Entries from a dataset

= = = = = = =

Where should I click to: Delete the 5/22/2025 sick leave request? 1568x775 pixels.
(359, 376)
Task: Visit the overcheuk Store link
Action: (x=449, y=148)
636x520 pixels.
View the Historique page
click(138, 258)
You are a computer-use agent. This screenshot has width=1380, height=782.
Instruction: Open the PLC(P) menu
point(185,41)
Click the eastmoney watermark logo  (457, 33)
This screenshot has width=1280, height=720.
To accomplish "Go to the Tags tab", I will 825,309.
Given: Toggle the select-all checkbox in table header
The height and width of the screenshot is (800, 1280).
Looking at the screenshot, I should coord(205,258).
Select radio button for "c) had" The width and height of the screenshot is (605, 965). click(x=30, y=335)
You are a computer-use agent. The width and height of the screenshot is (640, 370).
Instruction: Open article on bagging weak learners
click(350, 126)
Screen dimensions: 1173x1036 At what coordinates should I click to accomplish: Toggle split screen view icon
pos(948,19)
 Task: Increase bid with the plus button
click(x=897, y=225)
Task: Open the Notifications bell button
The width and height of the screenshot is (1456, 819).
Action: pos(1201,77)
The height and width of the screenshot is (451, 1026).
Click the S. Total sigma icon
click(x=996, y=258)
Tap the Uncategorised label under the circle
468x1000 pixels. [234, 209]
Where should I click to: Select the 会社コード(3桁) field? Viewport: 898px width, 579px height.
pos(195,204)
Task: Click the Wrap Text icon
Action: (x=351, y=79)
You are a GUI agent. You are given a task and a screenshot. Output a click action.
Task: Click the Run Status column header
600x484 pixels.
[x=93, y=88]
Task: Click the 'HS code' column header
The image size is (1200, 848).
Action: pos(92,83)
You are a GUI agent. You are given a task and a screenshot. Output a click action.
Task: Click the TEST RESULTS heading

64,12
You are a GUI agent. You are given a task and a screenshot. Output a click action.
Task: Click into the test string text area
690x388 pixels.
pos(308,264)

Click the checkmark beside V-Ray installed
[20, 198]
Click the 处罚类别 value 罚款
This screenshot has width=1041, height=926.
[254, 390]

= = = = = = =

Convert the lines of the listing from the line containing "You are a computer-use agent. The" up to and including the line containing "Action: pos(92,83)" into a Markdown table with two columns, Row and Entry. Omit any blank lines.

THE REPLY.
| Row | Entry |
|---|---|
| 1 | You are a computer-use agent. The width and height of the screenshot is (640, 370). |
| 2 | Instruction: Open article on bagging weak learners |
| 3 | click(350, 126) |
| 4 | Screen dimensions: 1173x1036 At what coordinates should I click to accomplish: Toggle split screen view icon |
| 5 | pos(948,19) |
| 6 |  Task: Increase bid with the plus button |
| 7 | click(x=897, y=225) |
| 8 | Task: Open the Notifications bell button |
| 9 | The width and height of the screenshot is (1456, 819). |
| 10 | Action: pos(1201,77) |
| 11 | The height and width of the screenshot is (451, 1026). |
| 12 | Click the S. Total sigma icon |
| 13 | click(x=996, y=258) |
| 14 | Tap the Uncategorised label under the circle |
| 15 | 468x1000 pixels. [234, 209] |
| 16 | Where should I click to: Select the 会社コード(3桁) field? Viewport: 898px width, 579px height. |
| 17 | pos(195,204) |
| 18 | Task: Click the Wrap Text icon |
| 19 | Action: (x=351, y=79) |
| 20 | You are a GUI agent. You are given a task and a screenshot. Output a click action. |
| 21 | Task: Click the Run Status column header |
| 22 | 600x484 pixels. |
| 23 | [x=93, y=88] |
| 24 | Task: Click the 'HS code' column header |
| 25 | The image size is (1200, 848). |
| 26 | Action: pos(92,83) |